Beyond the Justice Department charges, the U.S. Securities and Exchange Commission is also preparing to file its case against Bankman-Fried tomorrow.
We commend our law enforcement partners for securing the arrest of Sam Bankman-Fried on federal criminal charges,” SEC official Gurbir Grewal said. “The Securities and Exchange Commission has separately authorized charges relating to Mr. Bankman-Fried’s violations of our securities laws, which will be filed publicly tomorrow in the Southern District of New York.”
Bankman-Fried was under “supervision” in the Bahamas since the collapse of FTX in November.

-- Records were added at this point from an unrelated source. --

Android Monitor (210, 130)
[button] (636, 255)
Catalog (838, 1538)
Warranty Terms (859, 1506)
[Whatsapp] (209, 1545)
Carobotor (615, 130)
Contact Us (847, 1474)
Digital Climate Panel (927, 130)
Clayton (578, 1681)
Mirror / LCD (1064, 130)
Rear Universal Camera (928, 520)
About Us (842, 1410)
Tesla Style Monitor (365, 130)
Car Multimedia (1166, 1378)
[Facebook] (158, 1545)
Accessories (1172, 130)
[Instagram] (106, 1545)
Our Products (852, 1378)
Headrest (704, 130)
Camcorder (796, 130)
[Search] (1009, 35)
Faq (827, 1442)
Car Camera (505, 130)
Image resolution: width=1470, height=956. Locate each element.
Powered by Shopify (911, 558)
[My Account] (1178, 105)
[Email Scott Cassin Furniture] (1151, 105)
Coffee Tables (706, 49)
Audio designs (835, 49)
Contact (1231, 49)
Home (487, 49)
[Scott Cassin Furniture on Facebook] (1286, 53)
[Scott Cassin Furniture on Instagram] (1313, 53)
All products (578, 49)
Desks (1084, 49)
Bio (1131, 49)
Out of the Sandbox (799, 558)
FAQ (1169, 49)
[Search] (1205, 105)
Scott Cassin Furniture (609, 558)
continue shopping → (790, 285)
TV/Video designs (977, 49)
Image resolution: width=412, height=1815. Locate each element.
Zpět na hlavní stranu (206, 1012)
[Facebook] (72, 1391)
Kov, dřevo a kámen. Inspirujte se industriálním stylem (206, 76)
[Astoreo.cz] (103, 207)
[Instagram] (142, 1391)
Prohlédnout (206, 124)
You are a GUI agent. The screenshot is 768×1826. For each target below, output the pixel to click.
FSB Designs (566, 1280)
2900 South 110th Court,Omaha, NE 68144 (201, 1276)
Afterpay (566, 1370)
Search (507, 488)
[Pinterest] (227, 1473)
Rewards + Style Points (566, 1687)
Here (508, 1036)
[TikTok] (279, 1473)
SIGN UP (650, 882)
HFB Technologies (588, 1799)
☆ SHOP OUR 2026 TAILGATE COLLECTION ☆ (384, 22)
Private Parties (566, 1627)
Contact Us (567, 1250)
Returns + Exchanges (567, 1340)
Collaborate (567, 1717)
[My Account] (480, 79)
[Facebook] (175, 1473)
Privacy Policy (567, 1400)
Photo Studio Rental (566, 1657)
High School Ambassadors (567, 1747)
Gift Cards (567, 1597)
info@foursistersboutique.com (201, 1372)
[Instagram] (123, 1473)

A legal battle between the Bahamian and American governments over who had jurisdiction in the case was playing out in court. Today’s charges may have finally settled the debate.
The disgraced former CEO was expected to testify before the U.S. House of Representatives Committee on Financial Services the day after his arrest but rejected a call to testify before the U.S. Senate Banking Committee on Wednesday. Both hearings are likely to proceed without him.
“I am surprised to hear that Sam Bankman-Fried was arrested in the Bahamas at the direction of the United States Attorney for the Southern District of New York,” said Rep. Maxine Waters in a statement. “The public has been waiting eagerly to get these answers under oath before Congress, and the timing of this arrest denies the public this opportunity.”
“While I am disappointed that we will not be able to hear from Mr. Bankman-Fried tomorrow, we remain committed to getting to the bottom of what happened, and the Committee looks forward to beginning our investigation by hearing from Mr. John Ray III tomorrow,” she concluded.
Despite the advice of his attorneys, Bankman-Fried has been on an extensive media apology tour, including an interview with New York Times columnist Andrew Ross Sorkin at the annual DealBook Summit and numerous Twitter Spaces sessions.
Several agencies have opened investigations into FTX and its former CEO, including the Justice Department, SEC, CFTC, and a number of U.S. state regulatory agencies.
If convicted of wire fraud alone, Bankman-Fried faces up to twenty years in federal prison.
Separately, members of Congress have called SEC chair Gary Gensler to testify about the Security and Exchange Commission’s handling and failure to prevent the historic collapse of crypto exchange FTX.